L’OPQAI ni aucun autre organisme n’obtiendra cependant jamais le moyen légal d’empêcher quiconque le souhaite de porter le titre d’architecte d’intérieur.

La qualification par l’OPQAI a tout de même alors le mérite d’exister, mais qui n’est octroyée qu’aux architectes d’intérieur exerçant en libéral, à l’exclusion de tout salarié qui bénéficie cependant d’une Capacité (procédure qui a pour objectif d’inciter les architectes d’intérieurs salariés à s’installer en profession libérale pour atteindre le Graal de la qualification).

Nouvelle crise du bâtiment dans les années 1990, le CNOA, qui n’a pas renoncé à mettre la main sur le marché de la réhabilitation et de l’aménagement, quitte l’OPQAI, qui se transforme, en 2000, en CFAI.

Depuis, l’OPQAI/CFAI profite de ses liens privilégiés avec les écoles et avec le Ministère de la culture pour définir des cursus de formation conformes à ses représentations de l’activité : Charte sur la formation cosignée par la DAPA et le Ministère de l’éducation nationale en 1996, et création du CNCP.

Mais ces deux outils n’offrent aucun rôle coercitif et ne sont pas un moyen d’interdire l’accès au marché de l’architecture intérieure aux non certifiés.

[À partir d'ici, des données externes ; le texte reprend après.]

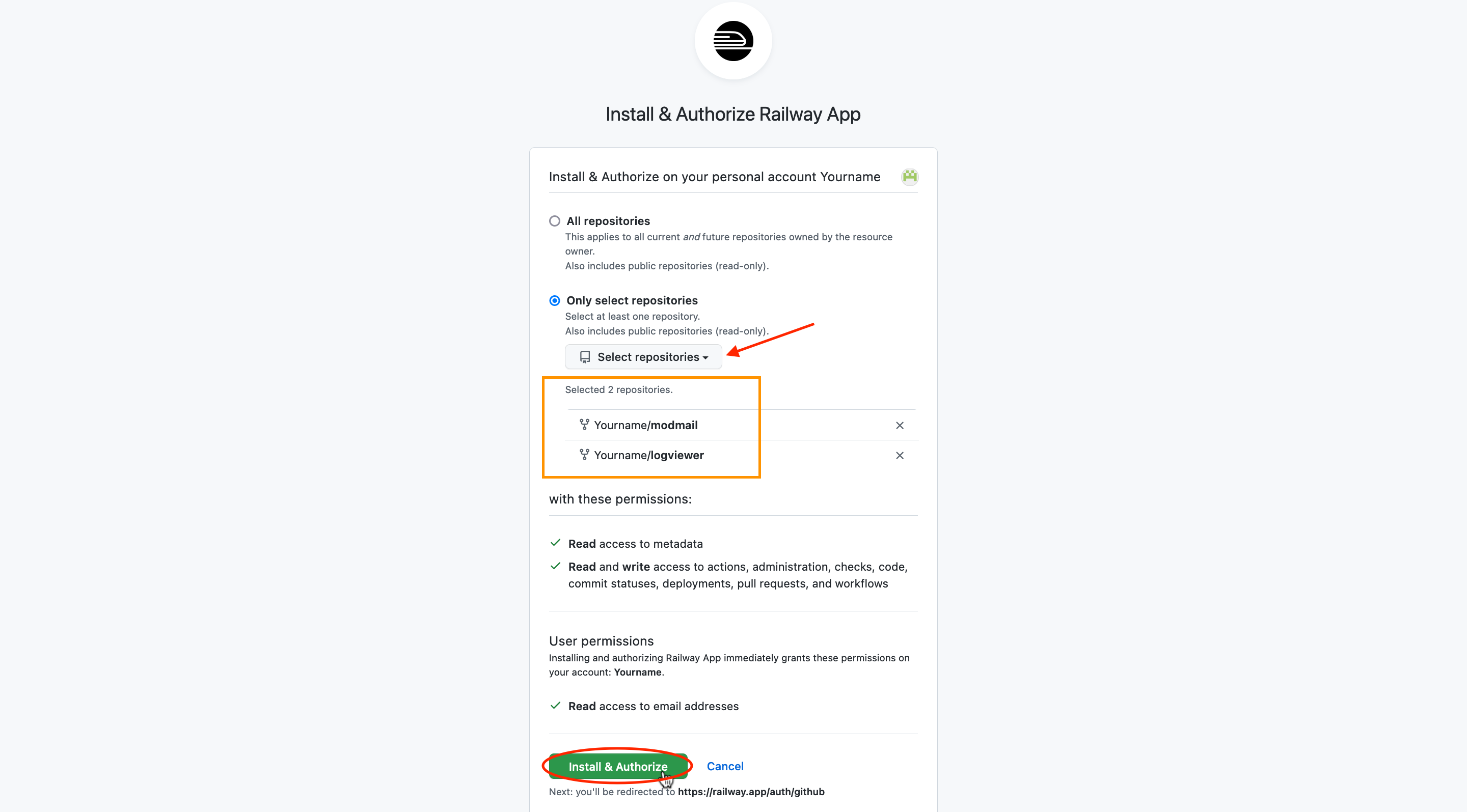Click the Install & Authorize button

click(x=618, y=767)
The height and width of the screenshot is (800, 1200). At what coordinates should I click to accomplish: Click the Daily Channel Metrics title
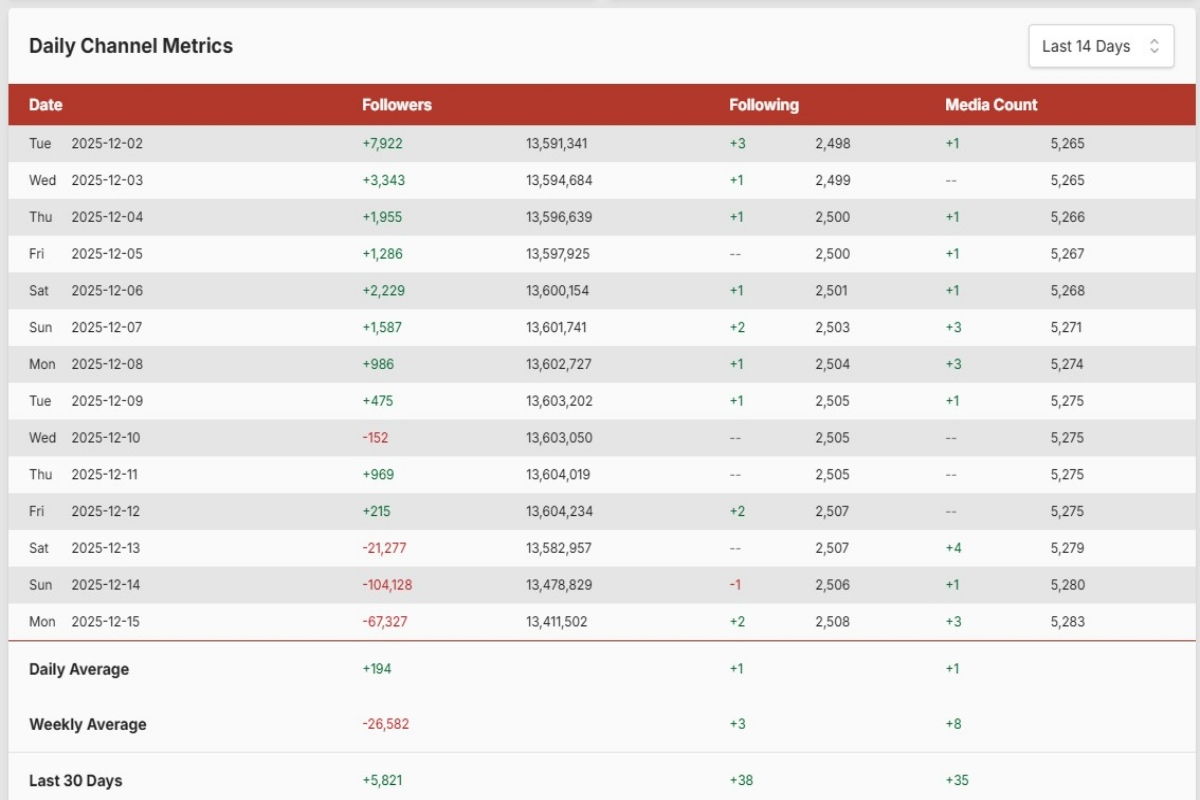[131, 46]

Trois formes pour ce groupe professionnel :

Un groupe en soi, dans une logique interindividuelle d’adoption d’une dénomination ;
Un groupe pour soi, émergeant dans le contexte de crise économique, de prise de conscience d’un destin partagé et de stratégies collectives ;
Un troisième groupe hétérogène avec, au sommet, des tentatives de mise en place d’un ordre professionnel, et à sa base des stratégies concurrentielles individuelles.